- [Task]:
Nothing but the lines from the one with "Screen dimensions: 1444x840" through the end of the records below should be written out, and each must match word for word.

- [Dataset content]:
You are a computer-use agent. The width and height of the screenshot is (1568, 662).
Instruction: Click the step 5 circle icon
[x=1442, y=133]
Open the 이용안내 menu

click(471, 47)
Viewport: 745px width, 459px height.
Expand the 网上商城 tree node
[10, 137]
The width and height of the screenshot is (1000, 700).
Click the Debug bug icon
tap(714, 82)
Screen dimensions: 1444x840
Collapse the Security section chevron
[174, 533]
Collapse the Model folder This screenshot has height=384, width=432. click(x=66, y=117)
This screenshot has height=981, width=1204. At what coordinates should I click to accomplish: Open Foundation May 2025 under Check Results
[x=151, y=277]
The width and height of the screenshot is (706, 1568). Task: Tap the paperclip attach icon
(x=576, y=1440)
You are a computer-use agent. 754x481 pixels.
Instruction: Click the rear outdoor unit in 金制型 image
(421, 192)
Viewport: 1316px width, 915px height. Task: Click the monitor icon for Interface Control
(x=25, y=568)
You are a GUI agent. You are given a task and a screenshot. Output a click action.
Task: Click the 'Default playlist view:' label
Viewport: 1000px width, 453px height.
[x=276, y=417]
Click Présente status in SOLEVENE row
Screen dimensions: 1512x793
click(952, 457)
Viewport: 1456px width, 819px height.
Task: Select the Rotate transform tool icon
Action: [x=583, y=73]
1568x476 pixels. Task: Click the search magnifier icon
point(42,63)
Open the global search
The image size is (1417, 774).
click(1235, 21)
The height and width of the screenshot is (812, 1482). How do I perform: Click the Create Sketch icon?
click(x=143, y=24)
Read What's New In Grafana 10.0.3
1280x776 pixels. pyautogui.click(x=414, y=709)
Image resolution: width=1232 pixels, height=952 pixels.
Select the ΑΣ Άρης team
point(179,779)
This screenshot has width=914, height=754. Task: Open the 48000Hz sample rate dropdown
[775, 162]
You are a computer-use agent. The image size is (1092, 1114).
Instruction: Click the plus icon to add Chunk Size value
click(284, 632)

- [Finished exercise]:
Screen dimensions: 1444x840
Collapse the Security section chevron
[174, 533]
Collapse the Model folder This screenshot has height=384, width=432. click(x=66, y=117)
This screenshot has height=981, width=1204. At what coordinates should I click to accomplish: Open Foundation May 2025 under Check Results
[x=151, y=277]
The width and height of the screenshot is (706, 1568). Task: Tap the paperclip attach icon
(x=576, y=1440)
You are a computer-use agent. 754x481 pixels.
Instruction: Click the rear outdoor unit in 金制型 image
(421, 192)
Viewport: 1316px width, 915px height. Task: Click the monitor icon for Interface Control
(x=25, y=568)
You are a GUI agent. You are given a task and a screenshot. Output a click action.
Task: Click the 'Default playlist view:' label
Viewport: 1000px width, 453px height.
[x=276, y=417]
Click Présente status in SOLEVENE row
Screen dimensions: 1512x793
click(952, 457)
Viewport: 1456px width, 819px height.
Task: Select the Rotate transform tool icon
Action: [x=583, y=73]
1568x476 pixels. Task: Click the search magnifier icon
point(42,63)
Open the global search
The image size is (1417, 774).
click(1235, 21)
The height and width of the screenshot is (812, 1482). How do I perform: Click the Create Sketch icon?
click(x=143, y=24)
Read What's New In Grafana 10.0.3
1280x776 pixels. pyautogui.click(x=414, y=709)
Image resolution: width=1232 pixels, height=952 pixels.
Select the ΑΣ Άρης team
point(179,779)
This screenshot has width=914, height=754. Task: Open the 48000Hz sample rate dropdown
[775, 162]
You are a computer-use agent. The image size is (1092, 1114).
Instruction: Click the plus icon to add Chunk Size value
click(284, 632)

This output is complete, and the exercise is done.